[Saved data entries]
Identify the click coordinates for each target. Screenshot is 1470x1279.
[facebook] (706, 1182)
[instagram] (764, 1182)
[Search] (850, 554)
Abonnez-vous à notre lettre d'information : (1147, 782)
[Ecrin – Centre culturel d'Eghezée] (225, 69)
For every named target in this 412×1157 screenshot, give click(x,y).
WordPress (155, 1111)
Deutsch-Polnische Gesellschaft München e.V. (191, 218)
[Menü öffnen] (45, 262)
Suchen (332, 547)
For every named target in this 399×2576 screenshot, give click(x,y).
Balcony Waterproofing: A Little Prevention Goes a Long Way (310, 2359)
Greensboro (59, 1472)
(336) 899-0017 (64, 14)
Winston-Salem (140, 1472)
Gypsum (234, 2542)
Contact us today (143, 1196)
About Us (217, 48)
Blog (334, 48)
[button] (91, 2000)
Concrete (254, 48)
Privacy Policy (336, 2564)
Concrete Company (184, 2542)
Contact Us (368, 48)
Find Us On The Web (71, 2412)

* * *

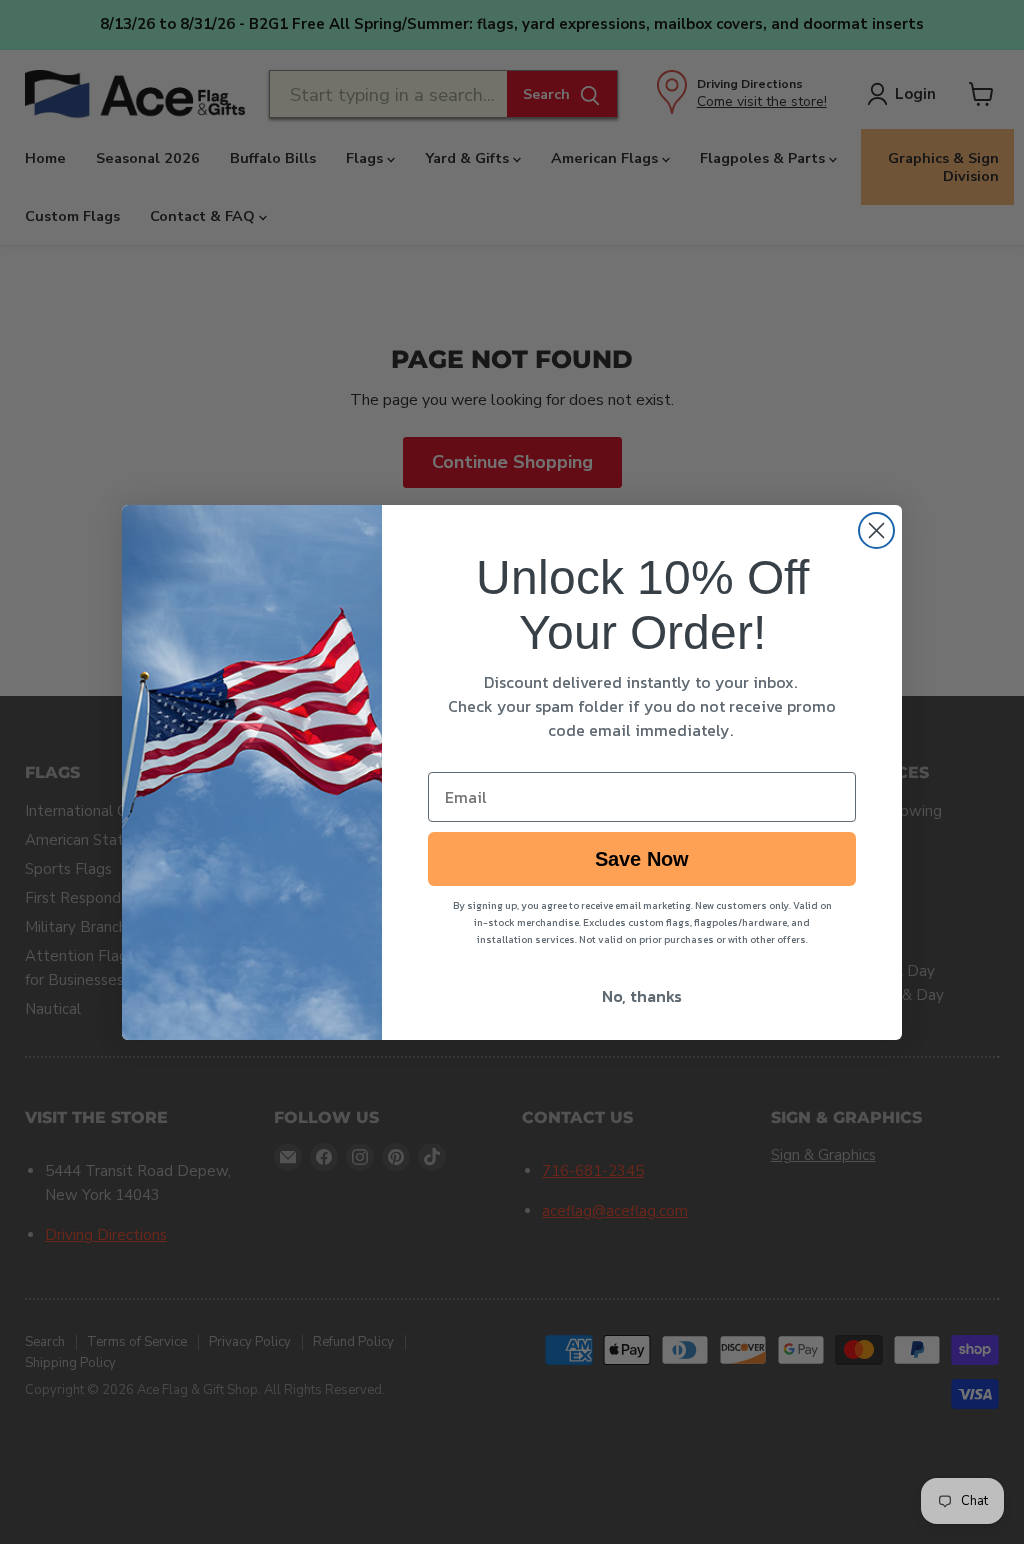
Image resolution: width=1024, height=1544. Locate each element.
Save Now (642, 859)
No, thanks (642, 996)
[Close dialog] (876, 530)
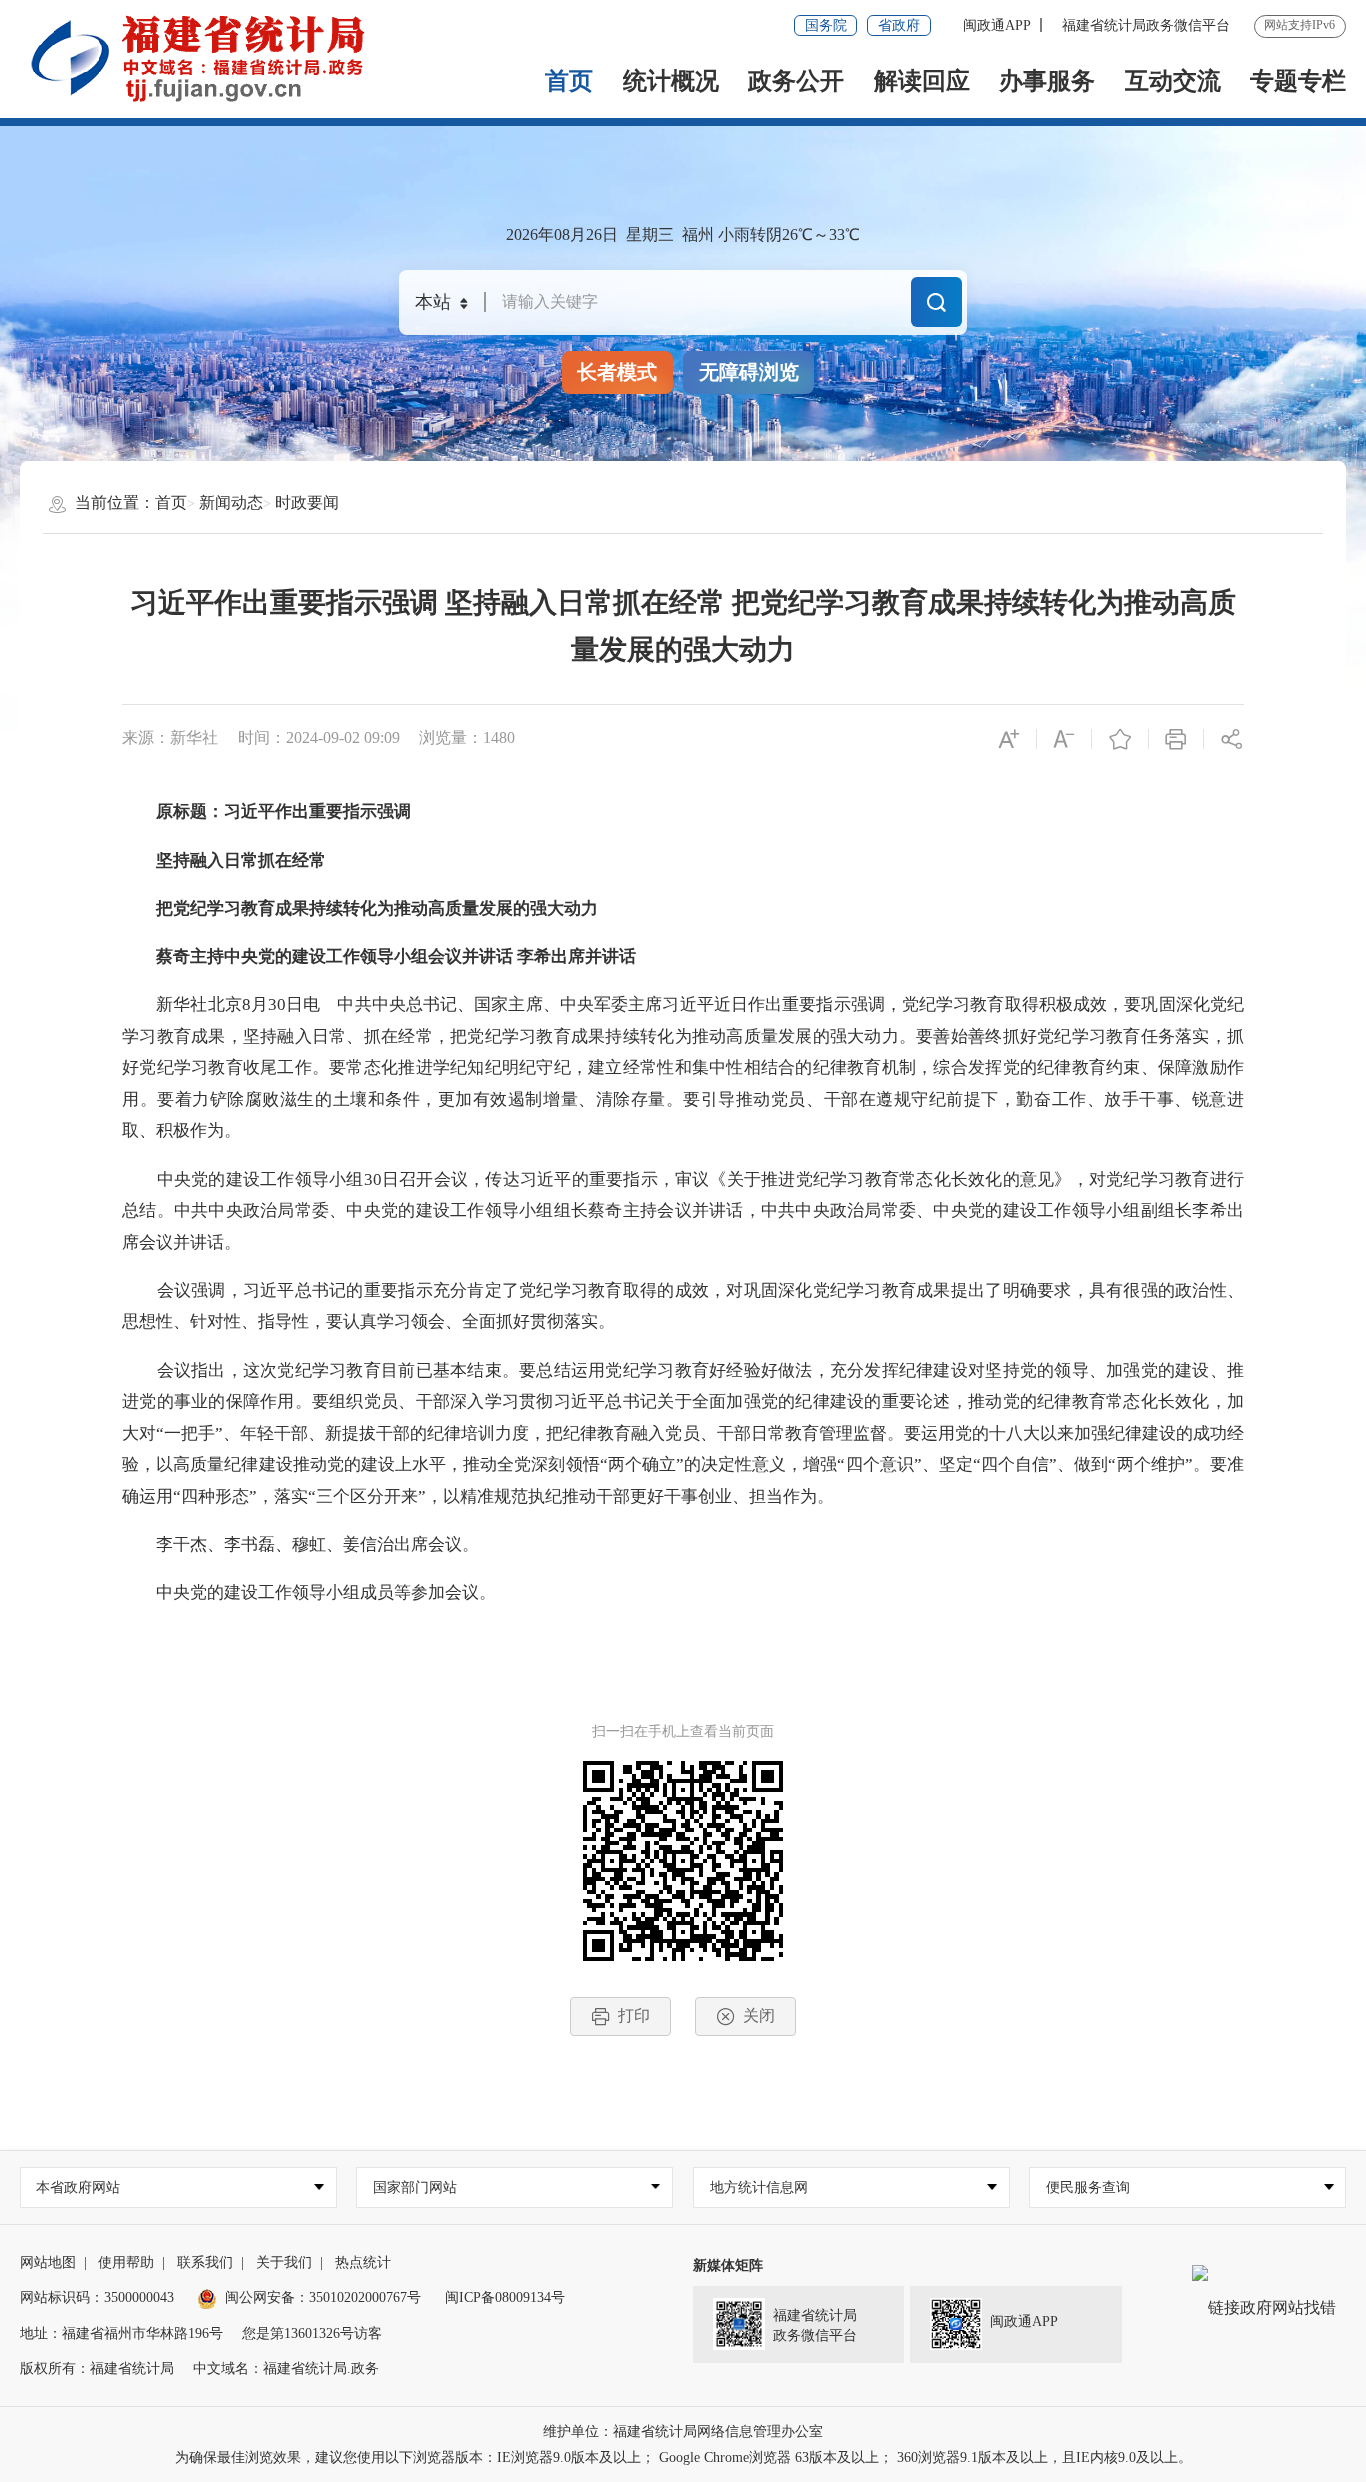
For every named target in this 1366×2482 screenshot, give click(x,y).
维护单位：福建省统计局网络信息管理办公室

▶ **Action item**
What are the lines above, starting at the one with "Identify the click" and ending at the one with "Find Us On The Web (71, 2412)"? Give them again exactly, and only them.

▶ **Output for this task**
Identify the click coordinates for each target. Screenshot is 1470x1279.
[facebook] (706, 1182)
[instagram] (764, 1182)
[Search] (850, 554)
Abonnez-vous à notre lettre d'information : (1147, 782)
[Ecrin – Centre culturel d'Eghezée] (225, 69)
For every named target in this 412×1157 screenshot, give click(x,y).
WordPress (155, 1111)
Deutsch-Polnische Gesellschaft München e.V. (191, 218)
[Menü öffnen] (45, 262)
Suchen (332, 547)
For every named target in this 399×2576 screenshot, give click(x,y).
Balcony Waterproofing: A Little Prevention Goes a Long Way (310, 2359)
Greensboro (59, 1472)
(336) 899-0017 (64, 14)
Winston-Salem (140, 1472)
Gypsum (234, 2542)
Contact us today (143, 1196)
About Us (217, 48)
Blog (334, 48)
[button] (91, 2000)
Concrete (254, 48)
Privacy Policy (336, 2564)
Concrete Company (184, 2542)
Contact Us (368, 48)
Find Us On The Web (71, 2412)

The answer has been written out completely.